> **Provided material**
────────
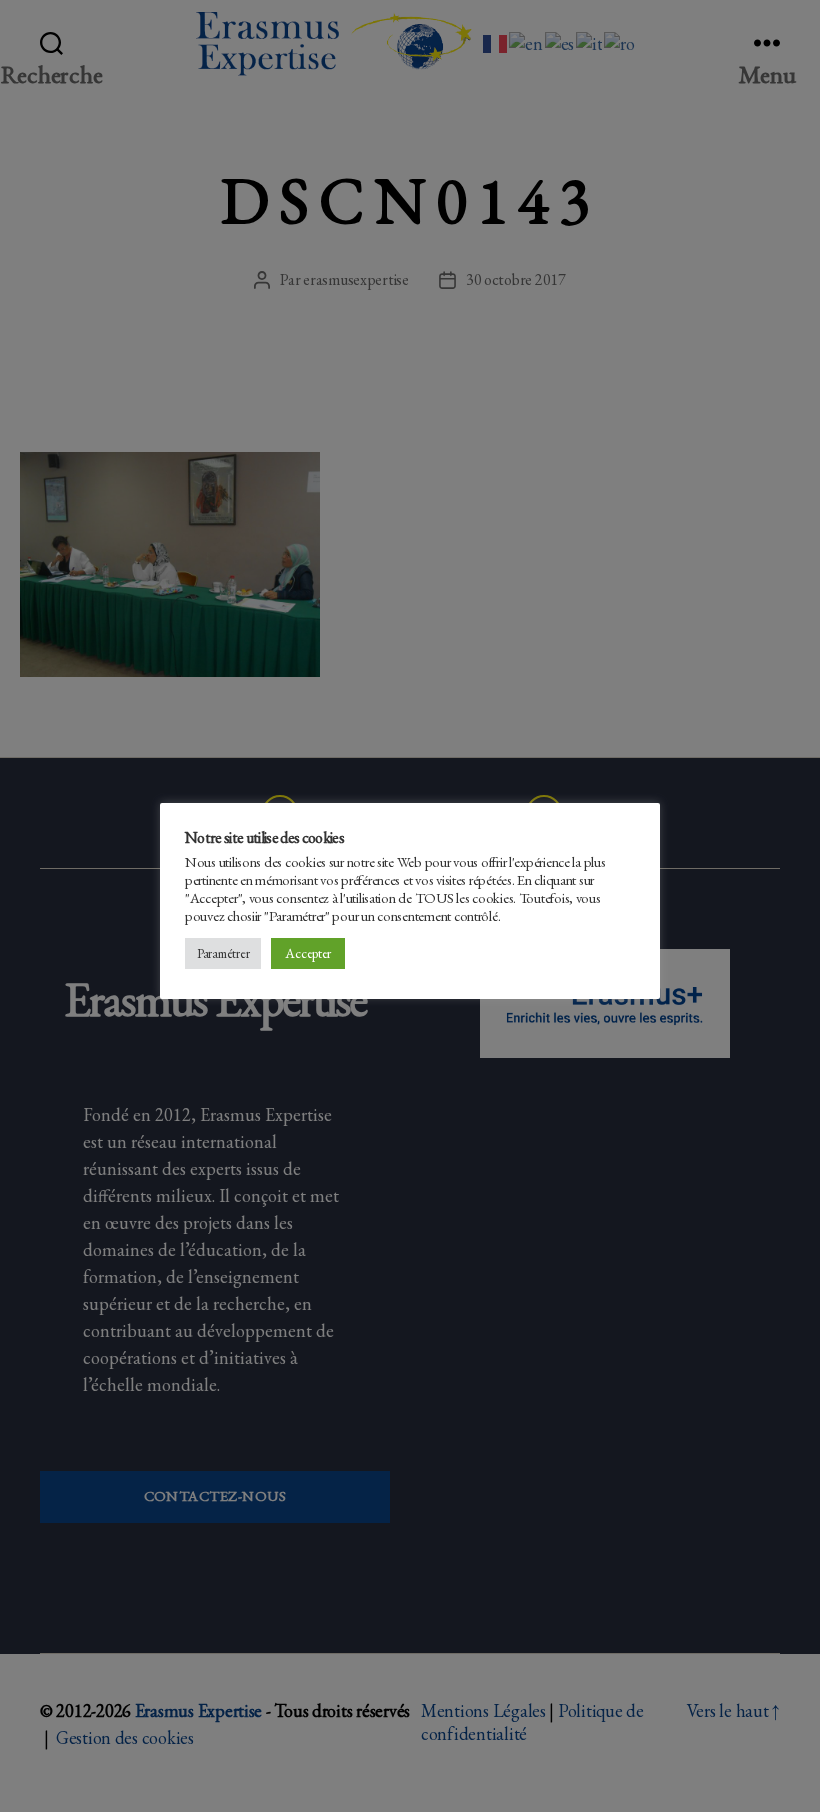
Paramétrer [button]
────────
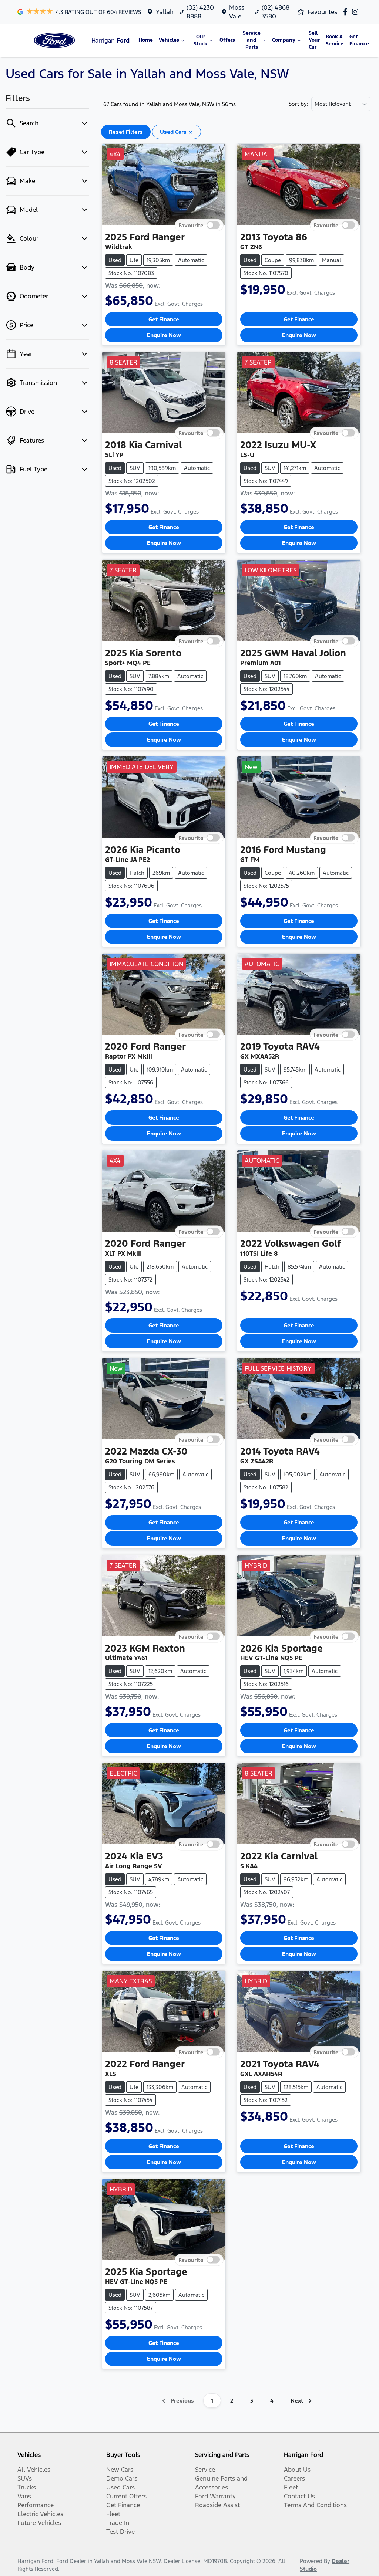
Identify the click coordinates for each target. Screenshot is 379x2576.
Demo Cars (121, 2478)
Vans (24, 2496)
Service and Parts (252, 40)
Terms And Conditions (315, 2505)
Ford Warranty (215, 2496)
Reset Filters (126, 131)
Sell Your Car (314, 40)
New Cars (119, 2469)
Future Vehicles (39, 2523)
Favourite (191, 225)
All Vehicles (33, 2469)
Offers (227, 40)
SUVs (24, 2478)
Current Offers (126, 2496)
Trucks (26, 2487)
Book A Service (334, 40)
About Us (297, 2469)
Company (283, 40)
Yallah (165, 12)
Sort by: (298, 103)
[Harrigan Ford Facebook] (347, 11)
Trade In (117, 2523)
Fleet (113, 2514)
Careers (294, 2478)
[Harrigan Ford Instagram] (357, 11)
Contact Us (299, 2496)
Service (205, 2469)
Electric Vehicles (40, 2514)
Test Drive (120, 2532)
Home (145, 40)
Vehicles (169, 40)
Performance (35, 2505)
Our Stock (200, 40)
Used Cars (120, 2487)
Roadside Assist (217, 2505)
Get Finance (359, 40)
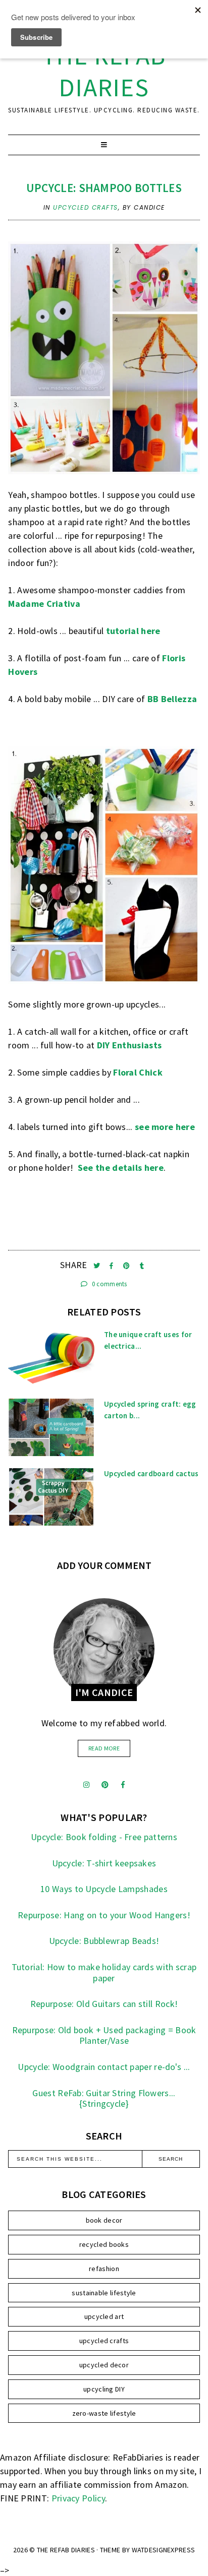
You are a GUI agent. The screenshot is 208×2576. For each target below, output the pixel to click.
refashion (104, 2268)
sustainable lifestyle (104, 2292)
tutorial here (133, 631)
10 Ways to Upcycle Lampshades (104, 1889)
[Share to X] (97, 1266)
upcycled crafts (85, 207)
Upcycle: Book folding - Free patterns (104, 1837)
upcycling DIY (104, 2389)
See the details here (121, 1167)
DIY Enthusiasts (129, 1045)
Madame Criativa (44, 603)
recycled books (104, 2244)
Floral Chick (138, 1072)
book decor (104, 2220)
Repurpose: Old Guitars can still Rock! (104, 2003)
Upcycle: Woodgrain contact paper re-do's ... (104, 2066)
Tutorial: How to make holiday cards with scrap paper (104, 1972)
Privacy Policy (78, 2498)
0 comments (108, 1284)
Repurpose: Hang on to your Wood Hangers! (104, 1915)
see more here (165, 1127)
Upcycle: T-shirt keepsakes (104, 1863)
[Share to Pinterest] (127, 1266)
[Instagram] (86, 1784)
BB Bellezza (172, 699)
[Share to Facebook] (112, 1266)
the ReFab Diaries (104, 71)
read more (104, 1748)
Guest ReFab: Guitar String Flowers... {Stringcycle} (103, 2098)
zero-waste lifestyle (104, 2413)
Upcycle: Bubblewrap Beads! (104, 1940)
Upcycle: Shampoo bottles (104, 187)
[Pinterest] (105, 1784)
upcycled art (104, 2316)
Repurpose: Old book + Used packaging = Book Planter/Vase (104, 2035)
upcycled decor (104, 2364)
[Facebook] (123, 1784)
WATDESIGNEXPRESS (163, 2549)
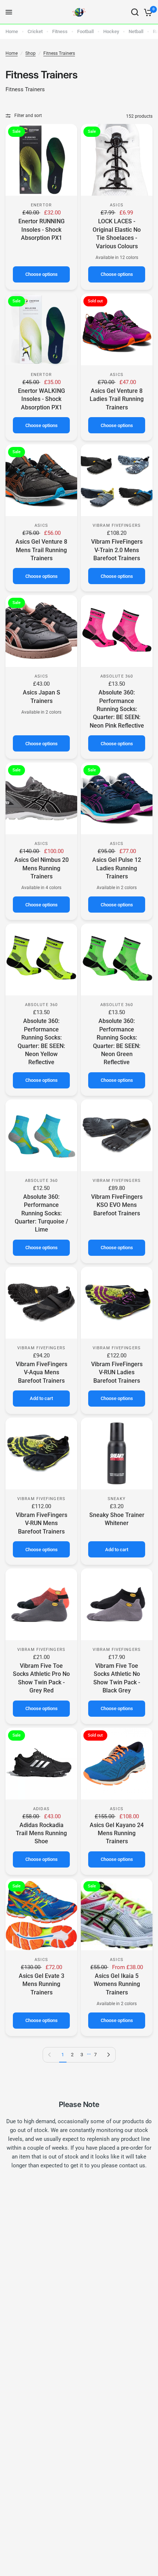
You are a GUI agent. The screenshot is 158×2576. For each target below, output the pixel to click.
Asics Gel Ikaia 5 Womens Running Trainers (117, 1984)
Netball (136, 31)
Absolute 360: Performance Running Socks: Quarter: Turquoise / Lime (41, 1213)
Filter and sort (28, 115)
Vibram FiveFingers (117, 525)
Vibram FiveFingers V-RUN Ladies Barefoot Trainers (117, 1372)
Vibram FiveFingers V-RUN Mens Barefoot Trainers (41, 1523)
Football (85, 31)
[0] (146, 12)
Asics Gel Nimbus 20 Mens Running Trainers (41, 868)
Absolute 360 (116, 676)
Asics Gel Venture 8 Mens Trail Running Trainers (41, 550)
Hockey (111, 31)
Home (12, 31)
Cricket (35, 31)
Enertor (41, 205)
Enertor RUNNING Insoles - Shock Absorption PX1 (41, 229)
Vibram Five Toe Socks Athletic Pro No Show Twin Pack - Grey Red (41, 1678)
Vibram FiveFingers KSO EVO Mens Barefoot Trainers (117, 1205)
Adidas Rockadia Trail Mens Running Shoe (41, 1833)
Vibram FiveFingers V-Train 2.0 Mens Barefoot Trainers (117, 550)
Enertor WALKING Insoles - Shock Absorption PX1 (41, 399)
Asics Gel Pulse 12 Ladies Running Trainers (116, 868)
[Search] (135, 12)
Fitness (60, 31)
────────
Given the listing above, retype only the span of lines from the line with "Tutorial: How to" up to and including the line with "Netball (136, 31)", exactly as it stands and without pictures.

Tutorial: How to make holiday cards with scrap paper (104, 1972)
Privacy Policy (78, 2498)
0 comments (108, 1284)
Repurpose: Hang on to your Wood Hangers! (104, 1915)
see more here (165, 1127)
Upcycle: T-shirt keepsakes (104, 1863)
[Share to Pinterest] (127, 1266)
[Instagram] (86, 1784)
BB Bellezza (172, 699)
[Share to Facebook] (112, 1266)
the ReFab Diaries (104, 71)
read more (104, 1748)
Guest ReFab: Guitar String Flowers... {Stringcycle} (103, 2098)
zero-waste lifestyle (104, 2413)
Upcycle: Bubblewrap Beads! (104, 1940)
Upcycle: Shampoo bottles (104, 187)
[Pinterest] (105, 1784)
upcycled art (104, 2316)
Repurpose: Old book + Used packaging = Book Planter/Vase (104, 2035)
upcycled decor (104, 2364)
[Facebook] (123, 1784)
WATDESIGNEXPRESS (163, 2549)
You are a GUI agent. The screenshot is 158×2576. For each target below, output the pixel to click.
Asics Gel Ikaia 5 Womens Running Trainers (117, 1984)
Netball (136, 31)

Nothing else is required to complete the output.